How cross-chain messaging costs work, and what you need to configure.


What You Pay to Send a Message

Every cross-chain message has two costs, both paid on the source chain at send time:

CostWhat it isPaid inPaid by
Source chain gasNormal transaction gas for calling messageSend()Native token (ETH, MATIC, etc.)User or calling contract
Delivery feeCovers validation and delivery to the destination chainNative token, included as msg.valueUser or calling contract

That's it for most chains. The msg.value you include with messageSend() covers everything on the destination side — VIA Labs handles execution there.


Protocol Fee (ERC-20)

The VIA Gateway has a fee collector (FeeCollectorV1) that can charge an ERC-20 token fee per message (e.g., USDC). This is separate from the native gas costs above.

Currently this fee is set to zero on all chains. The mechanism exists but is not active.

If fees are ever enabled:

  • Your contract auto-approves the fee token when you call setMessageGateway() — no manual approval needed
  • Use setMaxFee() to cap the maximum fee per message — if the fee exceeds your cap, messageSend() reverts
  • Setting setMaxFee(0) means no cap (accepts any fee amount)

Gas Refunds (Destination Side)

When a relayer delivers your message on the destination chain, they spend gas. The gas refund system reimburses them from your contract's WETH balance.

For all chains except Ethereum mainnet, VIA Labs handles destination gas automatically — you don't need to do anything.

Ethereum Mainnet Exception

Ethereum gas is 10-100x more expensive than L2s and spikes unpredictably. If your contract receives messages on Ethereum mainnet, you need to:

  1. Fund your contract with WETH — the relayer is reimbursed from this balance
  2. Set a maxGas cap — limits how much a relayer can claim per message
// After deployment on Ethereum:
myContract.setMaxGas(0.05 ether); // Cap at 0.05 WETH per message
// Then deposit WETH into your contract

How Gas Refunds Work

The gas refund system is trust-based. The relayer self-reports how much gas they spent — there is no on-chain gas metering. The flow:

  1. Relayer calls process() on the destination gateway with a gasRefundAmount
  2. GasRefundV1 checks the amount against your maxGas cap
  3. If within cap, WETH is transferred from your contract to the relayer
  4. If maxGas is exceeded, the entire delivery reverts with GasMaxCap

maxGas is your only protection. A typical message delivery costs 0.001–0.01 ETH in gas. Set maxGas to 2–5x your expected cost as a safety margin.

maxGas valueBehavior
0 (default)No cap — dangerous. Relayer can claim up to your entire WETH balance.
Non-zeroReverts if claimed amount exceeds cap.

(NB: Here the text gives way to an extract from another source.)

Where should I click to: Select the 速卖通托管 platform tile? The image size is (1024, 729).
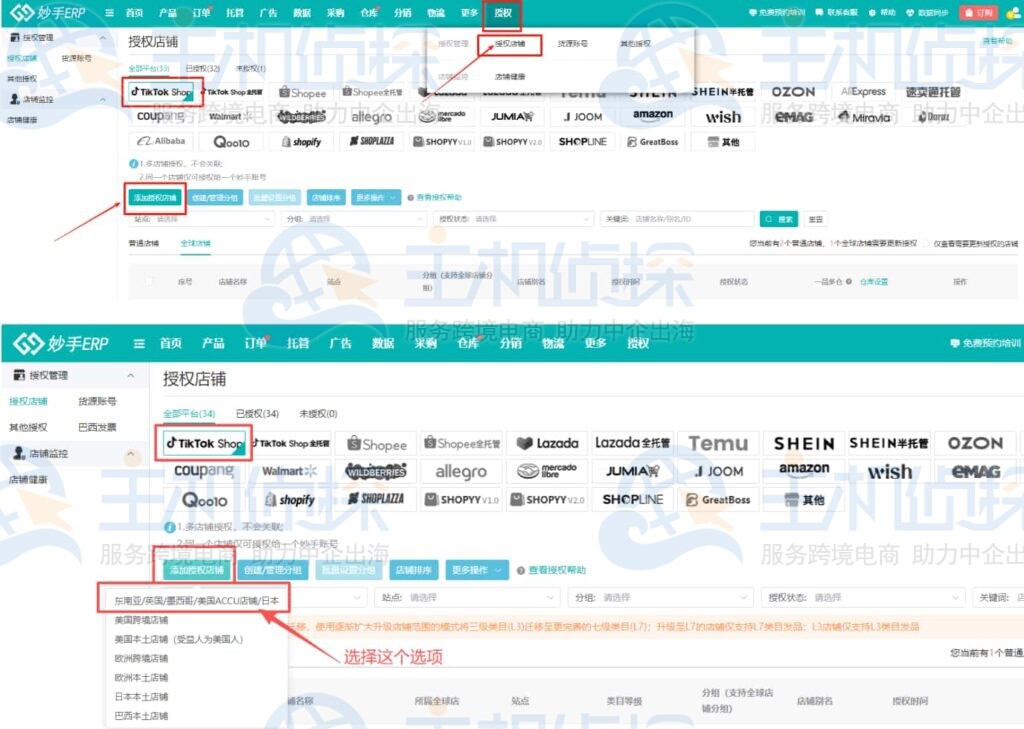coord(932,92)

What Developers Need to Configure

FunctionWhen to useDefault
setMaxFee(amount)Cap the ERC-20 protocol fee per message0 (no cap) — safe while fees are zero
setMaxGas(amount)Cap the gas refund per message0 (no cap) — set this if receiving on Ethereum

Both are called on your contract (inherited from ViaIntegrationV1). See the ViaIntegrationV1 reference for details.


Summary

ScenarioWhat you payWhat you configure
Send from any chainSource gas + msg.value for deliveryNothing — just include msg.value
Receive on L2/non-EthereumNothingNothing — VIA Labs covers destination gas
Receive on Ethereum mainnetWETH from your contract balanceFund WETH + setMaxGas()

Testnet

Testnet fees are negligible. See Testnet Tokens for faucet links.


Acceptable Use

VIA Labs reserves the right to throttle or suspend processing for traffic that is inorganic, malicious, or places excessive burden on relay infrastructure. This applies to both testnet and mainnet.